Enable SSH Remoting
Currently PowerShell SSH remoting is complicated by the need to have SSH installed and configured on all involved machines. Most of this is just normal SSH package installation and configuration, but it can be made easier for PowerShell remoting by creating a new cmdlet to handle the details. The goal is to enable at minimum SSH based remoting configuration with password prompt that allows interactive PowerShell remoting. Alternate forms of authentication, such as key base authentication, will not be supported as it requires safely generating and distributing private/public keys. Endpoint configuration is not yet supported in SSH based remoting but when it is this cmdlet should also ensure that a default endpoint is created when needed.
The cmdlet will perform the following functions:
- Check for SSH installation
- Install SSH client package as needed
- Use default SSH configuration
- Check for SSHD installation
- Install SSHD server package as needed
- Use default SSHD configuration (with password prompt allowed)
- Add PowerShell subsystem configuration to allow hosting an SSH remote PowerShell session
- Create default PowerShell endpoint as needed (and when supported)
- Start service/daemon
- Install and configure for client
- Install and configure for server
As an IT administrator, I can easily set up machines for SSH based PowerShell remoting by running the Enable-SSHRemoting cmdlet.
The proposal is to create a new 'Enable-SSHRemoting' cmdlet that configures basic SSH based PowerShell remoting on a machine.
Enable-SSHRemoting -Scope <'Client','Server','All'> -Force
- This parameter takes an enum type that specifies what is to be configured on the machine. It can take the following arguments 'Client', 'Server', 'All'.
- 'Client' provides a configuration where the machine can only initiate PowerShell remote connections but cannot accept connections or host remote sessions.
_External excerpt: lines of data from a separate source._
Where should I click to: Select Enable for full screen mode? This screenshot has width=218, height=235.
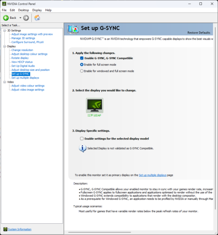(x=82, y=65)
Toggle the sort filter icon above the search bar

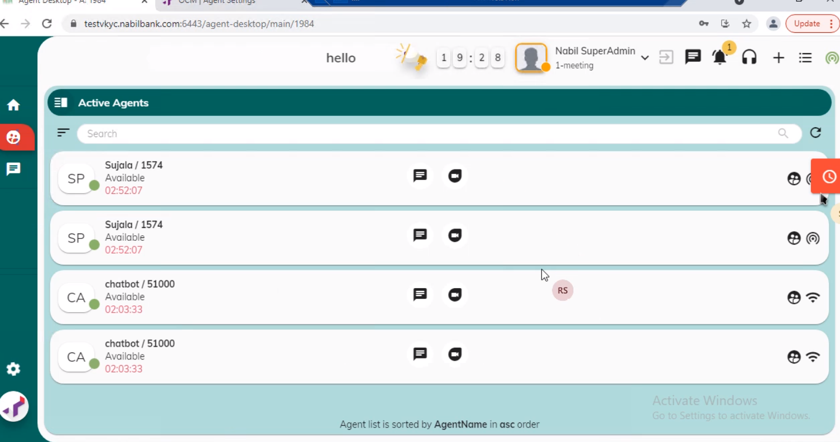coord(63,133)
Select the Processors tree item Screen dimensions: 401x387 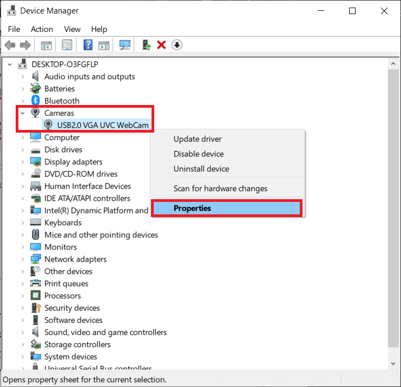[x=62, y=296]
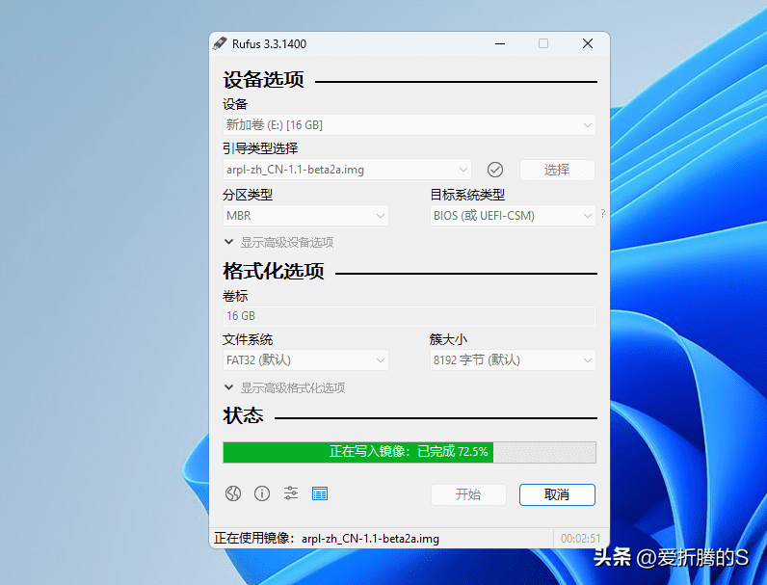Open the 分区类型 MBR dropdown
The height and width of the screenshot is (585, 767).
tap(305, 216)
- 'Server' provides a configuration where the machine can accept connections and host SSH remote sessions but cannot initiate remote connections.
- 'All' provides both Client and Server remoting capabilities.
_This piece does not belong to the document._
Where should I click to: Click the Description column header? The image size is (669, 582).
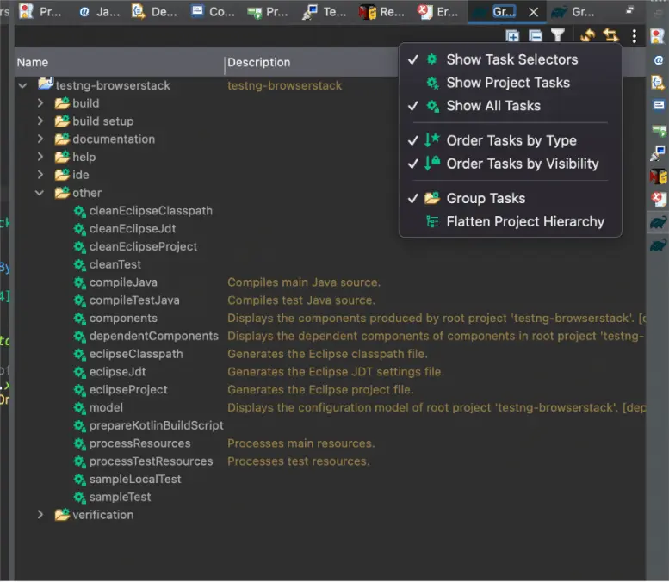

- The default scope is 'All'
- This will overwrite any previous configuration settings (including SSH settings) and cause the SSHD service/daemon to restart as needed.
Set up Client remoting
PS> Enable-SSHRemoting -Scope Client -Force Installing SSH package... PS> Enter-PSSession -SSHTransport -HostName computerName -UserName userName The authenticity of host 'computerName' can't be established. ECDSA key fingerprint is SHA256:AeRUkQg4QJjZDNI07Do4BBpmutic4UR35bKw3FBV6a4. Are you sure you want to continue connecting (yes/no)? yes Warning: Permanently added 'computerName' (ECDSA) to the list of known hosts. [computerName]: PS>
Set up Server remoting
PS> Enable-SSHRemoting -Scope Server -Force Installing SSH package... Configuring SSHD service... Starting SSHD service...
Set up All remoting
PS> Enable-SSHRemoting -Force Installing SSH package... Configuring SSHD service... Starting SSHD service... PS> Enter-PSSession -SSHTransport -HostName localhost -UserName userName The authenticity of host 'localhost' can't be established. ECDSA key fingerprint is SHA256:AeRUkQg4QJjZDNI07Do4BBpmutic4UR35bKw3FBV6a4. Are you sure you want to continue connecting (yes/no)? yes Warning: Permanently added 'localhost' (ECDSA) to the list of known hosts. [localhost]: PS>
Alternate Proposals and Considerations
One difficulty with this is installing SSH as needed. Different platforms will have different installation packages. This could be simplified by detecting if SSH is installed and if not then asking the user to first install it before continuing. But I feel it is worthwhile to make installation automatic for supported platforms. The cmdlet should be designed so that it is easy to add new supported platforms. We should support the same platforms that PowerShell is supported on: Win32, Ubuntu 14/16, CentOS7, MacOS10.